Uyap üzerinden getirtilip incelenen … İcra müdürlüğünün … esas sayılı takip dosyasında, bu kez alacaklı … tarafından borçlu … Genel müdürlüğü aleyhine … Asliye Ticaret Mahkemesinin 31.05.2010 tarihli ilamına dayalı olarak 23.07.2010 tarihinde ilamlı icra takibine girişildiği, ilamdaki fer’ileri birlikte toplam 50.107,24-TL alacağın asıl alacağa takip tarihinden sonra işleyecek değişen oranlı reeskont faizi ile tahsilinin talep edildiği, davacı tarafından 28.03.2012 tarihinde takip dosyasına toplam 58.000,00-TL yatırıldığı, alacaklıya 29.03.2012 tarihinde 55.062,30-TL ödeme yapıldığı anlaşılmıştır.

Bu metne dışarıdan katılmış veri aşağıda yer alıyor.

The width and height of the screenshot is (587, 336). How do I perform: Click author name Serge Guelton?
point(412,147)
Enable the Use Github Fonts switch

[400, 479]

Getirtilip incelenen … Asliye Ceza Mahkemesinin … esas sayılı dosyasında, sanıklar … ve … aleyhine bilişim sistemlerinin kullanılması suretiyle hırsızlık suçundan dolayı kamu davası açıldığı, yapılan yargılama sonunda; 24.04.2011 tarihinde verilen kararda ” Sanık …’in açığa çıkan bilişim sistemlerinin kullanılması suretiyle hırsızlık suçundan dolayı eylemine uyan T.C.K.’nun 142/2-e maddesi uyarınca suçun işleniş şekline göre takdiren 3 yıl hapis cezası ile cezalandırılmasına, sanığın mahkemedeki tutum ve davranışları dikkate alınarak T.C.K.’nun 62. maddesi uyarınca takdiren cezası 1/6 oranında indirilerek 2 yıl 6 ay hapis cezası ile cezalandırılmasına ” karar verildiği anlaşılmıştır.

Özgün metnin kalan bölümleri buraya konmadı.